The Council says that approximately 2,600 deaths are reported in Cyprus hospitals annually. This figure includes some 25 deceased who could have been potential donors.
Τhe same data shows that between February 2011 and mid-2017, 168 people underwent transplants, 44 of whom received organs from dead donors and 124 from living donors.
The Head of the Transplant Council Olga Kalakoutas pointed out that people with organ deficiencies are given a second chance in life through transplant operations. She said however that waiting lists are long because of lack of organ donors.
The first kidney transplant in Cyprus dates back to 1986. Nowadays a modern, high-level transplant clinic operates at the Nicosia General Hospital since 2011.

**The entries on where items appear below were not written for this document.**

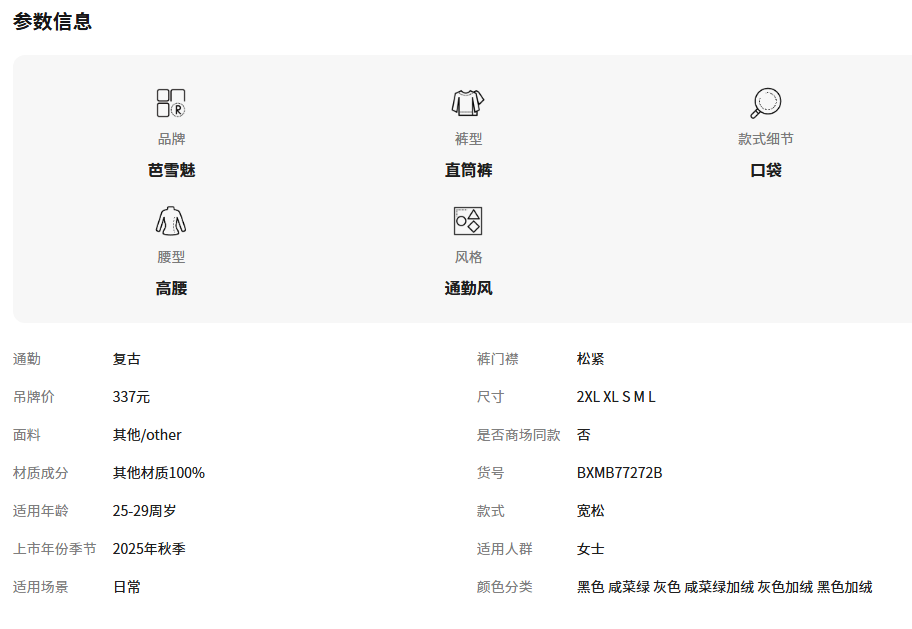Viewport: 912px width, 629px height.
Task: Select the brand name 芭雪魅
Action: pos(171,170)
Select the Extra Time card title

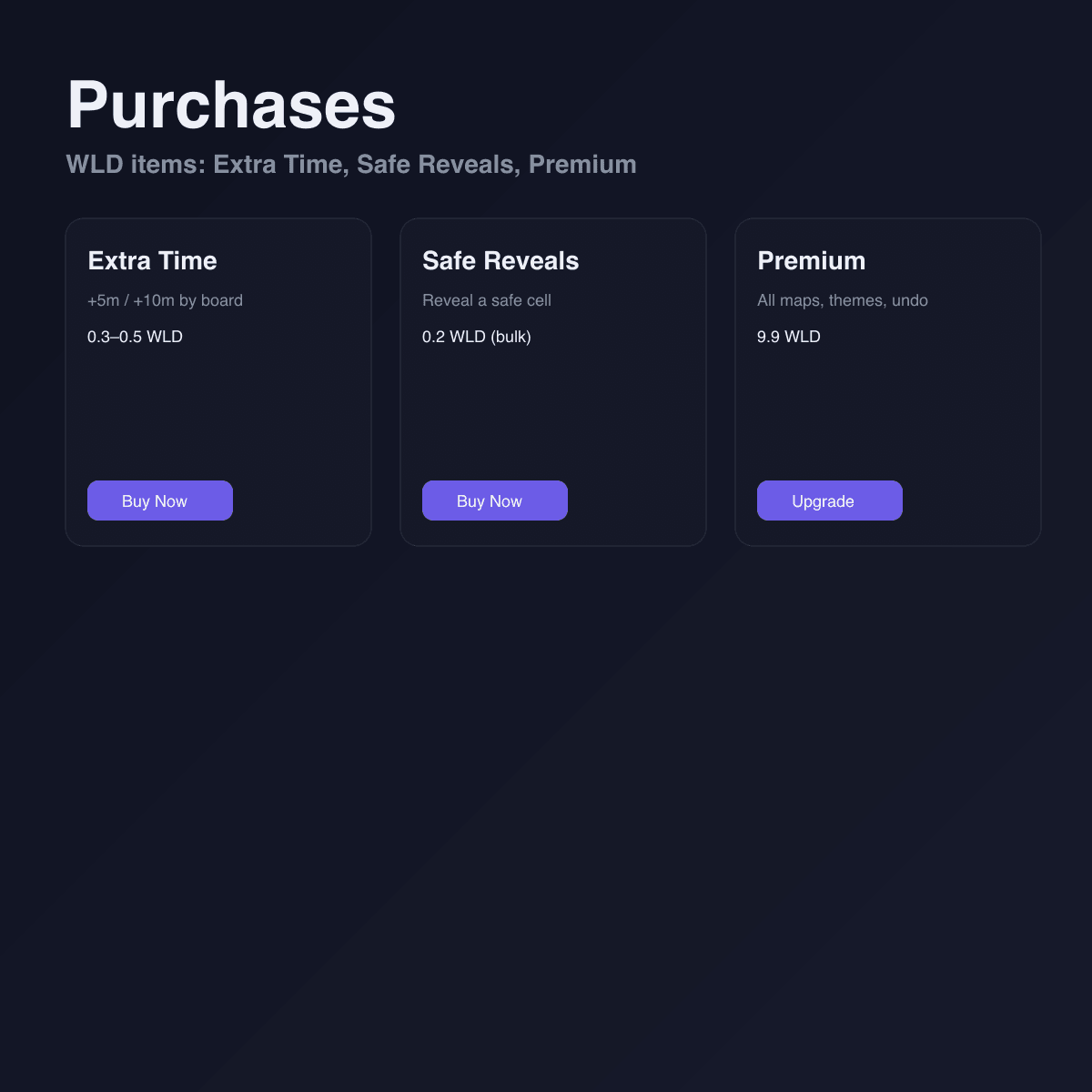(152, 261)
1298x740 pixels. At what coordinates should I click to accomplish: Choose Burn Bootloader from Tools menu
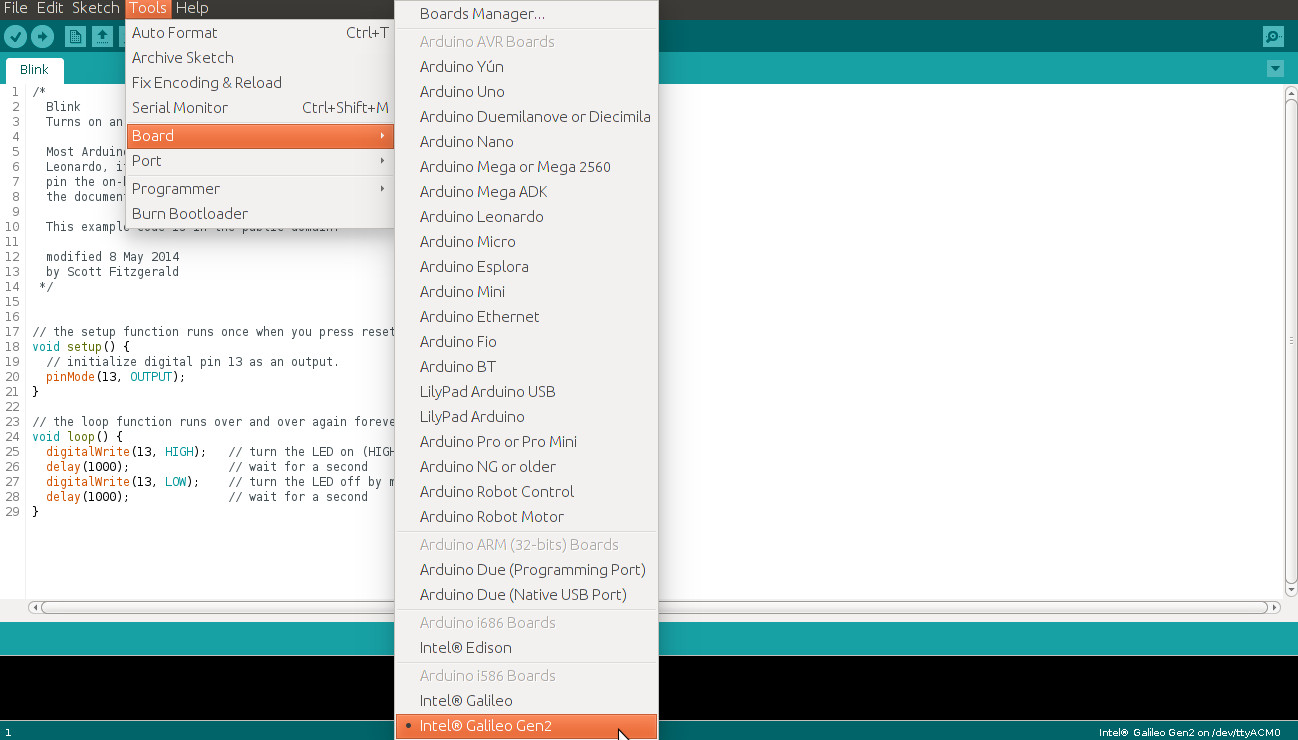pyautogui.click(x=190, y=214)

As regards transplants from dead donors, Kalakoutas said that in 2015 there was a kidney transplant from post-mortem donation, four in 2016 and 10 in 2017.
She said the Council was taking action to raise awareness and increase organ donations.
Dr Constantinos Fellas, a member of the Council, said that the results of an islandwide survey show that only 2% of the participants knew that the Council is the responsible body in Cyprus for organ transplants and 36% said that living donors can only be found among close relatives. Four out of ten believe that an organ can be bought.
According to the findings of the survey, only 32% of the participants knew that the relatives of the deceased need to give their consent for an organ to be transplanted.
Moreover, a small percentage of participants believe that the liver (15%) and the lungs (3%) can be transplanted from live donors.
Nine out of ten know about kidney transplants, 80% know that the operations are done in Cyprus and 76% know that transplants take place from live donors.